Bristol-Myers Squibb’s head of hematology, Nadim Ahmed, left the company after the company failed to win FDA approval of its liso-cel CD-19 directed cell therapy by Dec. 31. Reported by FiercePharma.
Cambridge, Mass.-based Cerevel Therapeutics, the developer of drugs for neurodegenerative diseases, named Deval Patrick and Deborah Baron to its board of directors.
South San Francisco-based Trishula Therapeutics named Anil Singhal as its new CEO. The company is developing a CD39-directed antibody for cancer.
San Diego-based Avidity Biosciences, the developer of antibody-oligonucleotide drugs, named Michael Flanigan as its chief technical officer.
Cambridge, Mass.-based Black Diamond Therapeutics named Kapil Dhingra to its board of directors.
Daiichi Sankyo and AstraZeneca won FDA approval for fam-trastuzumab deruxtecan-nxki (Enhertu), a treatment for locally advanced or metastatic HER2 positive gastric or gastroesophageal junction adenocarcinoma who have received a prior trastuzumab-based regimen.

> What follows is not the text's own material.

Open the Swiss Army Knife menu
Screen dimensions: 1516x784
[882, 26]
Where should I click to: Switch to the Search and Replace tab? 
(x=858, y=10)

Janssen Pharmaceuticals won FDA approval for daratumumab and hyaluronidase-fihj (Darzalex Faspro) for newly diagnosed light chain amyloidosis. It’s a subcutaneous form of Darzalex.
Merck won FDA approval for vericiguat (Verquvo) for heart failure patients.
Science is back in the saddle, and serious people are back in charge at the top of the US government. Thank God.